BEGIN Data to process

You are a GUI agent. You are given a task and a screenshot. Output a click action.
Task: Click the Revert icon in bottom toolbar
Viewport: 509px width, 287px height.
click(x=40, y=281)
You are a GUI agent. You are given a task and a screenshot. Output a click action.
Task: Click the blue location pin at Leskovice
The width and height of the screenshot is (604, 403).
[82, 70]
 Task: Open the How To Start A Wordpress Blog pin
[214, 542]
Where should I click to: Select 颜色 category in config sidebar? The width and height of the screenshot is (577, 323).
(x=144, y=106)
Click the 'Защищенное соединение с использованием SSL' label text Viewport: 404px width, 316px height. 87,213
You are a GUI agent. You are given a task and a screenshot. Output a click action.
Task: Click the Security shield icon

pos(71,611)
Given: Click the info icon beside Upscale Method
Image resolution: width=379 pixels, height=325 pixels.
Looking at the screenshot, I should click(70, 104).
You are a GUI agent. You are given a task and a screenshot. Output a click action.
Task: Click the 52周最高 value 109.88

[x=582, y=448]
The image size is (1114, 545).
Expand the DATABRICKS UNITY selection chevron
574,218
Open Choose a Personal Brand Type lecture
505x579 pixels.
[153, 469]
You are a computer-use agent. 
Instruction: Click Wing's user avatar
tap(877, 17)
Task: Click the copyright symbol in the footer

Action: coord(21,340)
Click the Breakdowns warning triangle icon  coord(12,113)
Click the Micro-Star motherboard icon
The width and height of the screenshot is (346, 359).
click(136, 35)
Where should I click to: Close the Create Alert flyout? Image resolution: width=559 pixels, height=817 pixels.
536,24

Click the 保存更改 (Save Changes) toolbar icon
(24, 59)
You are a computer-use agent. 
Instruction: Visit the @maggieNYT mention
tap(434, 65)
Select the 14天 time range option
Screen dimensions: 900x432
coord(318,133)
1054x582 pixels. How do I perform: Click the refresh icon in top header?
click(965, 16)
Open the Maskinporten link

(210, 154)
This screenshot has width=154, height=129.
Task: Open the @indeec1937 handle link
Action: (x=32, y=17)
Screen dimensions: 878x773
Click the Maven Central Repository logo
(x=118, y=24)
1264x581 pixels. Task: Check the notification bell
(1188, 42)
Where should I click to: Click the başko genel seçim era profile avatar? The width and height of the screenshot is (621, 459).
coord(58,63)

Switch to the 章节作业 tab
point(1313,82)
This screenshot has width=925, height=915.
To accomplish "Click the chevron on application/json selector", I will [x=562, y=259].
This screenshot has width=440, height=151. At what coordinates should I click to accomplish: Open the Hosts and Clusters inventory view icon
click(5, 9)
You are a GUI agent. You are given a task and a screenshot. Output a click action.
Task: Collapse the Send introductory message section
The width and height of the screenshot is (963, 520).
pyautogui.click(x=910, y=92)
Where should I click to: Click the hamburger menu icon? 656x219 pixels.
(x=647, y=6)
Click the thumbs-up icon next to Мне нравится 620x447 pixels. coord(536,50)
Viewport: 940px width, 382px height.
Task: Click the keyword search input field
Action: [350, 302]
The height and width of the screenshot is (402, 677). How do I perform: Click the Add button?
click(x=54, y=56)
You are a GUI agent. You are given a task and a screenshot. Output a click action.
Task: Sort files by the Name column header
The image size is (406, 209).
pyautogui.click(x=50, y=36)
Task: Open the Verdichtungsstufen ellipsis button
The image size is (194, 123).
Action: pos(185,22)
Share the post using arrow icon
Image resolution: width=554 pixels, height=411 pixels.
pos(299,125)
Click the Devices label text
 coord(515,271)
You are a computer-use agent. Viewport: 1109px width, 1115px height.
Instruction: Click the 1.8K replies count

END Data to process

### Written instruction
Reproduce all of the data above verbatim, line for line.

### Solution to the exercise
You are a GUI agent. You are given a task and a screenshot. Output a click action.
Task: Click the Revert icon in bottom toolbar
Viewport: 509px width, 287px height.
click(x=40, y=281)
You are a GUI agent. You are given a task and a screenshot. Output a click action.
Task: Click the blue location pin at Leskovice
The width and height of the screenshot is (604, 403).
[82, 70]
 Task: Open the How To Start A Wordpress Blog pin
[214, 542]
Where should I click to: Select 颜色 category in config sidebar? The width and height of the screenshot is (577, 323).
(x=144, y=106)
Click the 'Защищенное соединение с использованием SSL' label text Viewport: 404px width, 316px height. 87,213
You are a GUI agent. You are given a task and a screenshot. Output a click action.
Task: Click the Security shield icon

pos(71,611)
Given: Click the info icon beside Upscale Method
Image resolution: width=379 pixels, height=325 pixels.
Looking at the screenshot, I should click(70, 104).
You are a GUI agent. You are given a task and a screenshot. Output a click action.
Task: Click the 52周最高 value 109.88

[x=582, y=448]
The image size is (1114, 545).
Expand the DATABRICKS UNITY selection chevron
574,218
Open Choose a Personal Brand Type lecture
505x579 pixels.
[153, 469]
You are a computer-use agent. 
Instruction: Click Wing's user avatar
tap(877, 17)
Task: Click the copyright symbol in the footer

Action: coord(21,340)
Click the Breakdowns warning triangle icon  coord(12,113)
Click the Micro-Star motherboard icon
The width and height of the screenshot is (346, 359).
click(136, 35)
Where should I click to: Close the Create Alert flyout? Image resolution: width=559 pixels, height=817 pixels.
536,24

Click the 保存更改 (Save Changes) toolbar icon
(24, 59)
You are a computer-use agent. 
Instruction: Visit the @maggieNYT mention
tap(434, 65)
Select the 14天 time range option
Screen dimensions: 900x432
coord(318,133)
1054x582 pixels. How do I perform: Click the refresh icon in top header?
click(965, 16)
Open the Maskinporten link

(210, 154)
This screenshot has width=154, height=129.
Task: Open the @indeec1937 handle link
Action: (x=32, y=17)
Screen dimensions: 878x773
Click the Maven Central Repository logo
(x=118, y=24)
1264x581 pixels. Task: Check the notification bell
(1188, 42)
Where should I click to: Click the başko genel seçim era profile avatar? The width and height of the screenshot is (621, 459).
coord(58,63)

Switch to the 章节作业 tab
point(1313,82)
This screenshot has width=925, height=915.
To accomplish "Click the chevron on application/json selector", I will [x=562, y=259].
This screenshot has width=440, height=151. At what coordinates should I click to accomplish: Open the Hosts and Clusters inventory view icon
click(5, 9)
You are a GUI agent. You are given a task and a screenshot. Output a click action.
Task: Collapse the Send introductory message section
The width and height of the screenshot is (963, 520).
pyautogui.click(x=910, y=92)
Where should I click to: Click the hamburger menu icon? 656x219 pixels.
(x=647, y=6)
Click the thumbs-up icon next to Мне нравится 620x447 pixels. coord(536,50)
Viewport: 940px width, 382px height.
Task: Click the keyword search input field
Action: [350, 302]
The height and width of the screenshot is (402, 677). How do I perform: Click the Add button?
click(x=54, y=56)
You are a GUI agent. You are given a task and a screenshot. Output a click action.
Task: Sort files by the Name column header
The image size is (406, 209).
pyautogui.click(x=50, y=36)
Task: Open the Verdichtungsstufen ellipsis button
The image size is (194, 123).
Action: pos(185,22)
Share the post using arrow icon
Image resolution: width=554 pixels, height=411 pixels.
pos(299,125)
Click the Devices label text
 coord(515,271)
You are a computer-use agent. Viewport: 1109px width, 1115px height.
Instruction: Click the 1.8K replies count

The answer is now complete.